To Work Or Not To Work?

So just a quick note.......and question? I really just thought i was lazy at first but i can not mentally or physically tolerate work i get sick physically really bad performance anxiety. I know i catch on easily and im a fast learner but i have never in my 15 years of being able to work have i been able to keep a job! I see in other stories people talk about their jobs and i admit im envious.....

So tell me how have you accomploished this normalcy and how does BPD interfere for you?

By the way i have had about 15 jobs so this is not lack of trying..... :-)
justanotherface22 justanotherface22
26-30, F
3 Responses Dec 2, 2012

I'm the exact same... i cant deal with anything for a period of time... i cant even finish school because i cant stay in it long enough.... with work, i get annoyed , and feel physically and mentally drained and sleep doesnt seem to help. I always feel like a idiot because of the fact that i cant stick with anything...

I can never "maintain" long enough to finish anything...

I used to find it really really hard to keep a job. I'd either self distruct and get myself fired or i'd stop showing up because I was so anxious I couldn't leave my bedroom let alone my house!!
I got into regular therapy and on a good mix of medication. For a while I had a psychiatrist and a social worker who helped me to establish coping mechanisms as well I picked up a few books and read up on BPD and how it can affect you in the work place. I find that in this instance knowledge is power the more you know about yourself and YOUR BPD because it is very person specific the better equiped you are to deal with and recognize it. Also I might add that I saw a career specialist who got me to do a few surveys and test this showed me which fields of work I was better suited for which surprisingly really helped me pick a job I knew would be easier on me and my moods and emotions.
Hope this was a little helpful and best of luck.

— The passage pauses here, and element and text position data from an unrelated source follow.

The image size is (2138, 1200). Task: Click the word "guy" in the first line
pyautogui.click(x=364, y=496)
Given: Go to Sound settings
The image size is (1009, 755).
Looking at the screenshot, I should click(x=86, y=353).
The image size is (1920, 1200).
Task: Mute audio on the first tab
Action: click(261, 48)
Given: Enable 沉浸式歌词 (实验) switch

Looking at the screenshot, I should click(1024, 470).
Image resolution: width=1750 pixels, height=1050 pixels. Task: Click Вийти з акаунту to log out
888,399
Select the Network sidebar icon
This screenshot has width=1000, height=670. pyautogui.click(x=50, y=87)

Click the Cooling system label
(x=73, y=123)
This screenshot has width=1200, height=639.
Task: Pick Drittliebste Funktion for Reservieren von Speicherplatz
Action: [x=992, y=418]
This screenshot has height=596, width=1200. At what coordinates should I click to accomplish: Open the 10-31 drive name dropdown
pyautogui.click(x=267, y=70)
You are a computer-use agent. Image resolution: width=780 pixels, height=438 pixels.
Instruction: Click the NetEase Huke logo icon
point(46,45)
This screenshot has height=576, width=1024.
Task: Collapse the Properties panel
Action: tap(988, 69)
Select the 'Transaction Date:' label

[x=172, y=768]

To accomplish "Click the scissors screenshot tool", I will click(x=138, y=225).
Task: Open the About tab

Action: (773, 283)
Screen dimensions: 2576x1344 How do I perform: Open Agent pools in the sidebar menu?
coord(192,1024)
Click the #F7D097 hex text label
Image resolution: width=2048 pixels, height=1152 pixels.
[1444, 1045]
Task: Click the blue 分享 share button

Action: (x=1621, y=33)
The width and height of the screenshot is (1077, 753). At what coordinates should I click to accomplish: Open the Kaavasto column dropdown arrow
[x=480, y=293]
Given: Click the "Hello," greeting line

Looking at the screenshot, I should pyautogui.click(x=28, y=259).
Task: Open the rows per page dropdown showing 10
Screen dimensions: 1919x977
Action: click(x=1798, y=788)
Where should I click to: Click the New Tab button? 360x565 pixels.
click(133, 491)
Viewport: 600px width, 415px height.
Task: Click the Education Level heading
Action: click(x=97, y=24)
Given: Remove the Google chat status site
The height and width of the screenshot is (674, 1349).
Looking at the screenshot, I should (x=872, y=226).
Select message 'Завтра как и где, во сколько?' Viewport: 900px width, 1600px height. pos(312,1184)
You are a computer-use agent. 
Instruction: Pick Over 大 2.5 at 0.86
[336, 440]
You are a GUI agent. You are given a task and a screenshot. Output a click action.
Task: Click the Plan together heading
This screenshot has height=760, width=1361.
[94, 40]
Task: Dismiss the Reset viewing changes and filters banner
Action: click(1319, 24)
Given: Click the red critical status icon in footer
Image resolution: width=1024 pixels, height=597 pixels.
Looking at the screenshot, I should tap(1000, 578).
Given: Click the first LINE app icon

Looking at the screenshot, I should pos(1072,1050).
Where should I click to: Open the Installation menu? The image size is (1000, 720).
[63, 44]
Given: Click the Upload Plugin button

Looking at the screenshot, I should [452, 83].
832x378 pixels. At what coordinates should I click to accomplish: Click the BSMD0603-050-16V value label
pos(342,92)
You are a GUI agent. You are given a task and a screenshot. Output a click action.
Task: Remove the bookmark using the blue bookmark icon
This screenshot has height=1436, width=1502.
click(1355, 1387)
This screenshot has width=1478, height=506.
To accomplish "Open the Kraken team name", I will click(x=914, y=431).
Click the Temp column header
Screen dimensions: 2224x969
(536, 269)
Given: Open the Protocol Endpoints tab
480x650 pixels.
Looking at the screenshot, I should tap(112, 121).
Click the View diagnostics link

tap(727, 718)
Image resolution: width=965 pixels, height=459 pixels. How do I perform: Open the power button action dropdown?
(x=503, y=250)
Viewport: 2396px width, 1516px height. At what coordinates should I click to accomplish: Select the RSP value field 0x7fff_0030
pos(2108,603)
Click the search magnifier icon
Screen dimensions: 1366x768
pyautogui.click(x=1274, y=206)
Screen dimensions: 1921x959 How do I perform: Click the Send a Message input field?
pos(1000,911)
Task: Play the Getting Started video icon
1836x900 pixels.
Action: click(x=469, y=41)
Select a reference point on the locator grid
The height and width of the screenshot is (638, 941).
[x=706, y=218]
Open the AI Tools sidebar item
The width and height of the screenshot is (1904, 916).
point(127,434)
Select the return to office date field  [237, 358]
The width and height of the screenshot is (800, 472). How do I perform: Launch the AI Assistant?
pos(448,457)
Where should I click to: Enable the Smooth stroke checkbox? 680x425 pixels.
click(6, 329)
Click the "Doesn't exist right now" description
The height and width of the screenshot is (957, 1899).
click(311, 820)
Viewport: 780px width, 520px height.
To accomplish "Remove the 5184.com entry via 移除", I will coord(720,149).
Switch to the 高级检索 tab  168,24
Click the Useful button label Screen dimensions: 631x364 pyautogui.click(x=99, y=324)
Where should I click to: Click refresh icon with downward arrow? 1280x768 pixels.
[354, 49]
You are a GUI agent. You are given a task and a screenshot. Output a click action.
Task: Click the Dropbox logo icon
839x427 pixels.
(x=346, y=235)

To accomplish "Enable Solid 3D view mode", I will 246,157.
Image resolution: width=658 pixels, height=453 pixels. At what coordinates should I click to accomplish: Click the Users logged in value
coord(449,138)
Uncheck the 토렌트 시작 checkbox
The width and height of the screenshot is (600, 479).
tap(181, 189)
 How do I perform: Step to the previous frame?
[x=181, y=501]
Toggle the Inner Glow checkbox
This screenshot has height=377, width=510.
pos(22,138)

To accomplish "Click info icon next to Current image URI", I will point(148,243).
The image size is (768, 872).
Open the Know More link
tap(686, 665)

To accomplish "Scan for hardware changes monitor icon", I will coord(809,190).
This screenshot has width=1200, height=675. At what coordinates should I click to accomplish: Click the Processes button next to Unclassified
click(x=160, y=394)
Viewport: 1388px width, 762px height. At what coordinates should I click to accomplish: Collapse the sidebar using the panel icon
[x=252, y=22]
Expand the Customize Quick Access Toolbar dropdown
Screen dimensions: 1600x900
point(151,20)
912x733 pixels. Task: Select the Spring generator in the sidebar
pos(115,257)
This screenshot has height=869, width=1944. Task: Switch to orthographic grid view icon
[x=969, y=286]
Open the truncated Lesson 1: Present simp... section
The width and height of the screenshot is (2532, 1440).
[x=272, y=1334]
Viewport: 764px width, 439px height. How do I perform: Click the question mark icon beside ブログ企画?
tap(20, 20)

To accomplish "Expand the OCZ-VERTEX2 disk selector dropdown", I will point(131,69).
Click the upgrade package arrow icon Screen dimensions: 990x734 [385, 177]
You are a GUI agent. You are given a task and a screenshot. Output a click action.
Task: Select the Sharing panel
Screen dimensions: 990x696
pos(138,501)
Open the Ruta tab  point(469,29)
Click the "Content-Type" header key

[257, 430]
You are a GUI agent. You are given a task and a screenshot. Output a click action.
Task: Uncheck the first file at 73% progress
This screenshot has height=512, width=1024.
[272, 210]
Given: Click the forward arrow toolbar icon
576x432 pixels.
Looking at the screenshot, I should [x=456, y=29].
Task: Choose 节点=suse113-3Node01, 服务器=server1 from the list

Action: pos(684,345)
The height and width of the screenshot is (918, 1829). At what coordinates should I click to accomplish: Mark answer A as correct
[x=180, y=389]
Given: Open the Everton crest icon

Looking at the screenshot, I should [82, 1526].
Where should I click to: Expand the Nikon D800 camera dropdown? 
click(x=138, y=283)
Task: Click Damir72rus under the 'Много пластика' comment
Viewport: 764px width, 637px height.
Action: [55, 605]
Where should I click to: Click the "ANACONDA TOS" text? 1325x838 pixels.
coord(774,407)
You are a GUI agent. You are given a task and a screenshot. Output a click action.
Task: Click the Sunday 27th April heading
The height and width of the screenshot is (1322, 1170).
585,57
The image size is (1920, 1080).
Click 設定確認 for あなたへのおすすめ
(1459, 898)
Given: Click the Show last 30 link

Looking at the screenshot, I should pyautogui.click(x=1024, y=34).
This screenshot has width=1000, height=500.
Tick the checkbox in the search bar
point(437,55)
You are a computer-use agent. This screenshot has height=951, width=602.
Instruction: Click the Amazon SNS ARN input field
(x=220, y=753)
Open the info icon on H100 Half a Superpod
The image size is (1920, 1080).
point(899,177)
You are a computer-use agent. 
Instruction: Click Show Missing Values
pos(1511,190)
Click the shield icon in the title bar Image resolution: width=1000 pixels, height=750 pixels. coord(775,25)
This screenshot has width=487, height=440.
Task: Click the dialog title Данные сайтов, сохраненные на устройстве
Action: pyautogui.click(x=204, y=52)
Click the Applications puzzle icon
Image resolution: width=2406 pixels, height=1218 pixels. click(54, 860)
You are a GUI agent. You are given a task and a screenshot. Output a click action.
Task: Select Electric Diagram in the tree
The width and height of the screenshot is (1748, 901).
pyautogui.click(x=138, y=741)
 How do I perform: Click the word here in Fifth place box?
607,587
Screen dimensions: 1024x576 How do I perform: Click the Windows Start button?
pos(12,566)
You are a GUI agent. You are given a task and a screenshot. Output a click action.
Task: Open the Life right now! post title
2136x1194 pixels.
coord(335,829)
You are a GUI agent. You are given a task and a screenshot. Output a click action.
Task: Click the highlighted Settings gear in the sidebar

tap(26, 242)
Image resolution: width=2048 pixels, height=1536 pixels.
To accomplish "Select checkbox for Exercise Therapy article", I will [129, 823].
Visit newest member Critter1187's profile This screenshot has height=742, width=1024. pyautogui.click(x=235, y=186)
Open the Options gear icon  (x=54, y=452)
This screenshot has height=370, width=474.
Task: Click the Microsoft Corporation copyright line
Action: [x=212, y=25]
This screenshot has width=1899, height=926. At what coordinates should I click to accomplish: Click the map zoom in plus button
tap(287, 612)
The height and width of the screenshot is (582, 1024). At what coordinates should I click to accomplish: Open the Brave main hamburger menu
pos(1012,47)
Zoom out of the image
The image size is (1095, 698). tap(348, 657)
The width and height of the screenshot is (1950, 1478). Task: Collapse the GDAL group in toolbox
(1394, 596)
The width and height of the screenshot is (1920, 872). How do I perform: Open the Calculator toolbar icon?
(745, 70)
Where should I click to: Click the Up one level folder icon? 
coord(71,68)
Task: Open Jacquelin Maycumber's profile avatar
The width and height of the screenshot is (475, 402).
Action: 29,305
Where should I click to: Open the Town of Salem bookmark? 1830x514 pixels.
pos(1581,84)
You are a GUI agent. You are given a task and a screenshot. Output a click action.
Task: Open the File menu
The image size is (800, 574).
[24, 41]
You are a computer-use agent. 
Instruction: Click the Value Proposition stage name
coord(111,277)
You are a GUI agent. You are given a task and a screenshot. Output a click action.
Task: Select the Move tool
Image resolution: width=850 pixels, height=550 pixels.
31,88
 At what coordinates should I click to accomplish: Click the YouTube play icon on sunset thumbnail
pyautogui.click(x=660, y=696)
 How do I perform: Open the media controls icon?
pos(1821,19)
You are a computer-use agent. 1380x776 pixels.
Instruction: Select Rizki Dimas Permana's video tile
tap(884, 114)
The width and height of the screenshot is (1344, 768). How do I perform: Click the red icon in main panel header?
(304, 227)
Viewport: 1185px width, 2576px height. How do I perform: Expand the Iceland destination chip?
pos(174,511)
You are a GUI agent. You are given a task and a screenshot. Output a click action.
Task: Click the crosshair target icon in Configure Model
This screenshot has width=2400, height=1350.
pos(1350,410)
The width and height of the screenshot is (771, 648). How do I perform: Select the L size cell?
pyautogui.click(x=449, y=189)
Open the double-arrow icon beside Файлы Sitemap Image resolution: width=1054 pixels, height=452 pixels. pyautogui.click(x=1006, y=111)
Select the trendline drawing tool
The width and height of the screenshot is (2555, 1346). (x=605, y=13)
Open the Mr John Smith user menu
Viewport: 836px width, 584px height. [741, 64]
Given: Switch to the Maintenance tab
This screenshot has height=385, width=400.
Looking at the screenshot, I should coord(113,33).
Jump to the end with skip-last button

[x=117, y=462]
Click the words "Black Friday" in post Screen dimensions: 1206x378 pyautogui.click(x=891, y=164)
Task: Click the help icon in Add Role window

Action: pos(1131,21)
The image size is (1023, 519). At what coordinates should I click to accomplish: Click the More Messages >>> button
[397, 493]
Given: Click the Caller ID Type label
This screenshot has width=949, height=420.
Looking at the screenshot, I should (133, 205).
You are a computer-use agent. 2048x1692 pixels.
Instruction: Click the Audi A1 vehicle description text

Thank you for your comments and i definitly see your points, my only issue is that not only do i have an issue sticking with jobs for the same reasons, (self destrucct or stop showing) but i also have a hard time sticking with anything for any period of time. Jobs, friendships, projects, medications, therapy, school, etc. I am the queen of unfinished business! I try the self talk like i can do this just stick with it how hard can that be? Pffft, so much harder than i know because i still havent figured it out

I know I am the exact same way. Went to university twice dropped out both times (did well, just stopeed caring and going), can't finish projects, make plans for anything...going out with friends,......trips home never keep them. Make plans to skype or call an old friend.....don't do it and refuse to return txt msg's. I find now I don't make plans I just go day by day because it's a horrible cycle if I don't. Make plans don't keep them get anxious that I don't, avoid the person, feel like a bad person and friend and then comes the self distruction!!
It can change though!! I promise. I've noticed a huge difference in my attitude and behavior since I've been in regular therapy and take my medication. But the biggest difference came from me understanding my disorder and being able to recognize some of the warning signs or BPD traits.